このほか全年代でランクインした作品では、『頭のいい人は「答え方」で得をする がっかりされない答え方、一目置かれる答え方』(樋口裕一著、大和書房)が20代で2位、30代~50代で4位、60代で6位に。「問われる」側になることが多い若い年代ほど、高い関心を集めています。
他方、『聞いてはいけない スルーしていい職場言葉』(山本直人著、新潮社)は20代で8位、30代で9位、40代で7位、50代で6位、60代で3位と、総じて年代が上がるほど上位に。同書の惹句は「先輩の囁き、上司の説教、同僚のグチ 聞き流しても大丈夫。」で専ら若手読者をターゲットとしていることがうかがえますが、高年代の順位が高いのは、「自分の日頃の発言は部下や後輩の“スルー対象”になっていないか?」のような関心や不安を持つ「上司」や「先輩」が多いからでしょうか。

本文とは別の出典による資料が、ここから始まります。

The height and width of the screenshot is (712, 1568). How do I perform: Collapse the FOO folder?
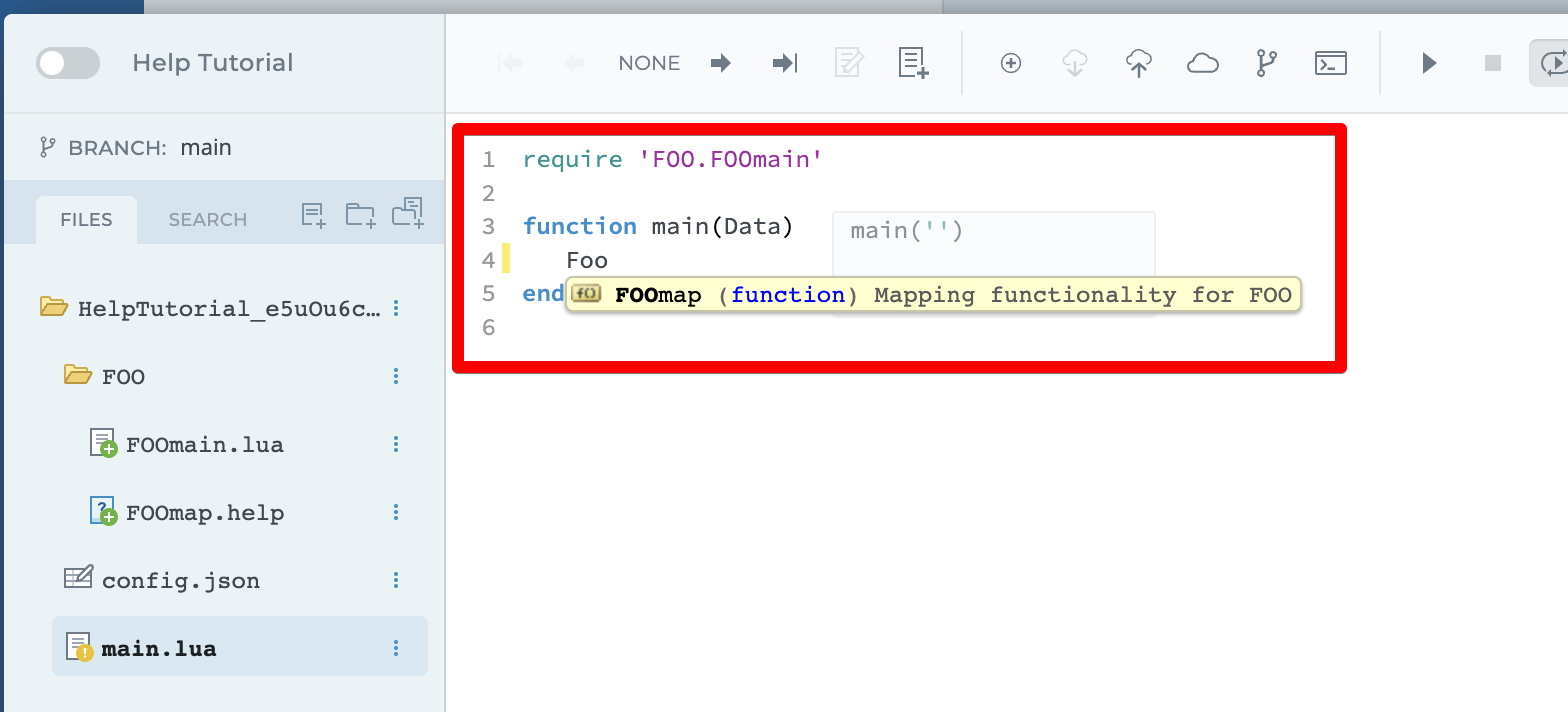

そんな視点でランキングを眺めてみると、『雑談が上手い人が話す前にやっていること』(ひきたよしあき著、アスコム)は50代と60代のみでランクイン。「雑談が苦手な若手が多い」と耳にすることが多い中、ここでも高年代の関心が高いのは、若手とのコミュニケーションに悩む上司たちの姿が透けて見えるような…。
『できるリーダーは「教えない」 「自分で考えて動く部下」を育てるコツ』(伊庭正康著、大和書房)はズバリ、リーダー層が多い30代~50代でランクイン。何かと悩みの多いリーダー層の皆さんにおかれましては、『本当の休み方』などにも留意しつつ、若手との的確なコミュニケーションや効果的な育成への取り組みが、実り多きものになりますように。若手の皆さんも、読み継がれる名著などから学び多き日々を過ごせますように。2024年も、毎月の「年代別」ランキングがお役に立てば幸いです。

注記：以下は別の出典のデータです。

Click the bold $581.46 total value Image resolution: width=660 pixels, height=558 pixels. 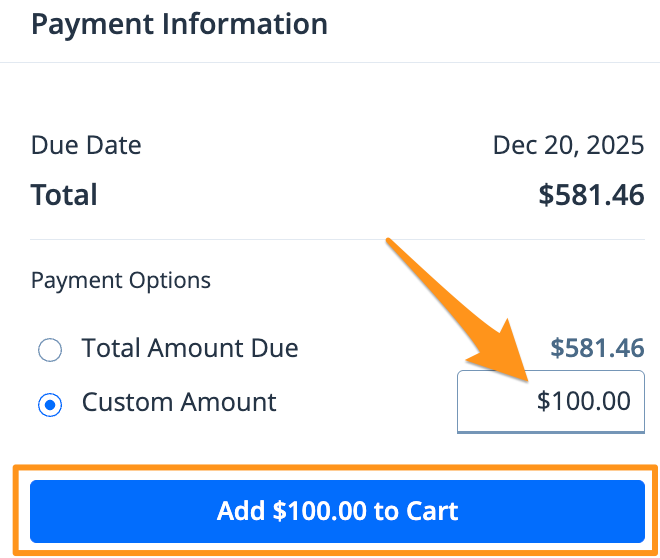(591, 195)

また今回は「日経の本」からも『「キーエンス思考」×ChatGPT時代の付加価値仕事術』(田尻望著)が20代~50代で、『日経マネーと正直FPが考え抜いた! 迷わない新NISA投資術』(菱田雅生、大口克人著)が60代でランクインしております。こちらもぜひご注目いただければ僥倖です。


『心療内科医が教える本当の休み方』
鈴木裕介(著)
アスコム
1540円(税込み)
2023年9月13日刊
<おすすめポイント>
仕事から帰ってきて、疲れて何もやる気が起きない。にもかかわらず、ついついスマホでSNSや動画を観ているうちに、すっかり寝る時間が遅くなる。そういった経験はないだろうか。休んでも疲れが取れないことには原因がある。休みの日にひたすら眠ったり、ダラダラ過ごしたりしても、心身の状態が改善するとは限らない。個性や、その時の心身の状態によって、「本当の意味で心や身体を癒やすことができる休み方」は異なるのだ。

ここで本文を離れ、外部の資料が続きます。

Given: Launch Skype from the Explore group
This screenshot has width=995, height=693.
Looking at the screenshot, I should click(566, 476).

著者は、身近な人の死をきっかけに、医療職のメンタルヘルス支援活動を始め、さまざまな「生きづらさ」を抱える人々の話を聴いてきたという。ストレス反応と自律神経の関係は一般的に知られているところだが、本書では専門家の観点から、自律神経に関する最新の論文や学説を根拠に新しい考え方を展開している。
複雑化した情報にさらされ、コミュニケーションにさまざまな困難を抱える我々現代人のストレス反応を読み解き、臨床的にも学問的にも根拠のある「本当の休み方」を知ることができるはずだ。「自分は大丈夫」と思って走り続けているうちに、突然身体がいうことを聞かなくなり、休職や治療が必要になる前に対処しなくてはならない。
休みたいのに仕事が忙しくて休めない、会社から帰ったらエネルギーを使い果たして何もする気力がない、家族サービスや翌週からの仕事の準備などに追われ、自分の疲れを癒やす間もなく週末が終わってしまう——そんな方におすすめしたい一冊だ。